Performance issues when loading data from HDF5 files

Has anyone else noticed major performance problems when loading data from HDF5 files larger than one or two hundred MB? The data can take many minutes to load, and occasionally Igor will simply crash in the end. The experience of my colleagues and I is that 64-bit Windows is the most affected, 32-bit Windows is also affected but marginally better, and OSX is the best and least crash-prone (but still far slower than seems reasonable).

Naturally, you should suspect a memory jam, but the activity monitors always indicate that there's plenty of available memory. Likewise, the processor is not going nuts either.

Moreover, if I open any of the same files using the free Java-based HDFView, it can easily do the job in seconds.
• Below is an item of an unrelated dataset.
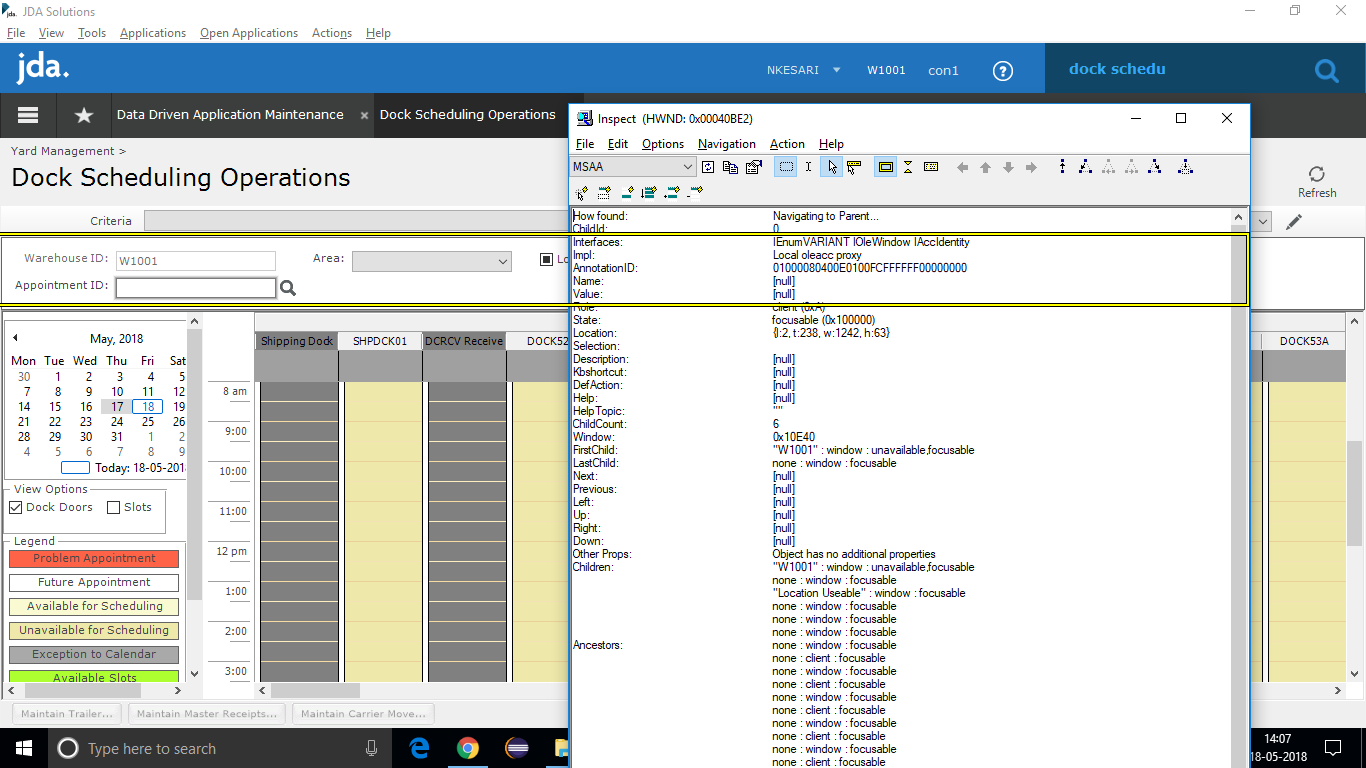
Task: Click the red Problem Appointment legend swatch
Action: pyautogui.click(x=93, y=559)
You might think that HDFView is not really loading the whole file upfront (don't know whether that's true or not), but it's easy to check that that doesn't really account for the difference: just ask HDFView to export all the data to ASCII, and it will generally take only a small fraction of the time that Igor requires to load the data. That also seems to argue against there being something "wrong" with our files.

Similar experiences? Any ideas? Thanks.
Could you make one of the HDF5 files available?
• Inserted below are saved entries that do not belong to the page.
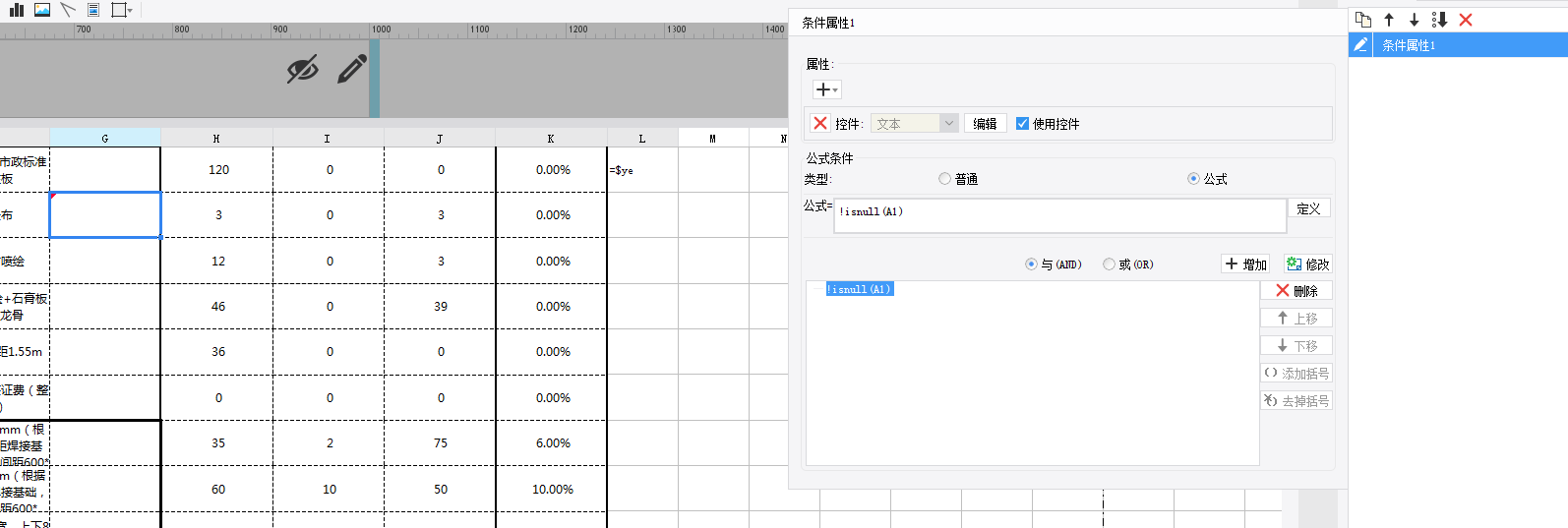Image resolution: width=1568 pixels, height=528 pixels.
Task: Click the copy condition attribute icon
Action: pyautogui.click(x=1363, y=20)
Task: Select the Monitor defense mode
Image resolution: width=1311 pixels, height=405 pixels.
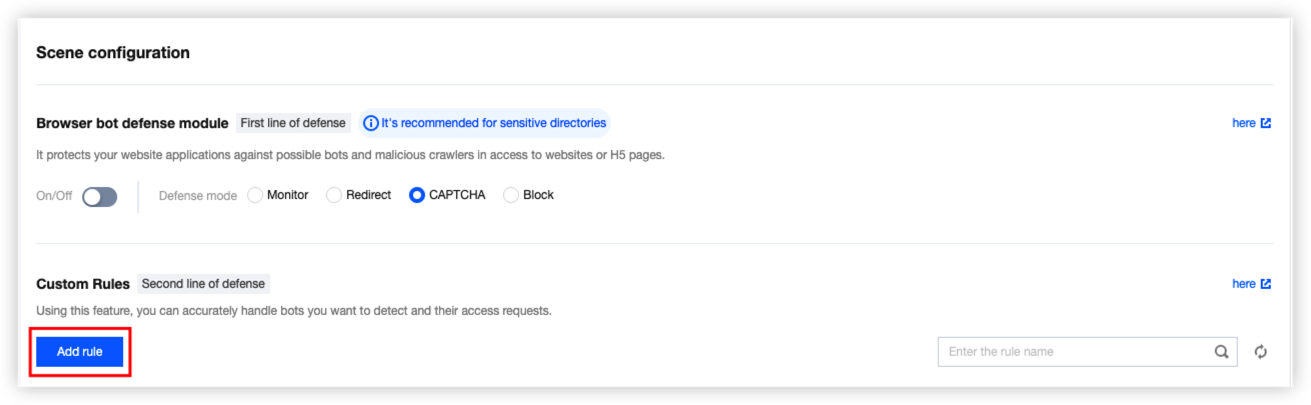Action: 255,195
I already browsed and opened HDF5 files of sizes up to 10/20 Gig in 32bit IP6 and never had any problems.
In order to investigate I would need a sample file and instructions on how you loaded the file.
Howard,

I have the same question about very slow loading of 100+ MB HDF5 files.

I am using HDF5XOP "Load Group" to load two HDF5 files. They are formatted identically. One is 5 MB and loads in 2 s. The other is 103 MB and loads in 3:40 min (an eternity!)

I am running 64-bit Windows 7. I posted the two files here so you can check them out: http://web.gps.caltech.edu/~rebeccaw/HDF5_Example_Files/

Thanks,
Rebecca
Rebecca: The problem is that your files have large arrays of strings - specifically the Timestamp dataset, combined with the fact that the HDF5 XOP is using a simple but slow way to store text data. This is probably because I was did not think about the possibility of loading very large string datasets (about 1 million elements in your h1.h5 file).

If I load your larger file in Igor7 (currently in beta testing), it is very fast. This is because we changed the way text wave elements are stored in Igor7, making it much faster.

It would be possible to improve the HDF5 XOP in this regard but I don't know if/when I will have the time to work on it.

If you want to run the Igor7 beta, see http://www.igorpro.net/beta-signup/
Howard,

Thanks for the quick reply. These are our own HDF5 files (written from Labview), so I'll be able to change the strings to numerics for future data. I also signed up as a beta tester for Igor 7.

- Rebecca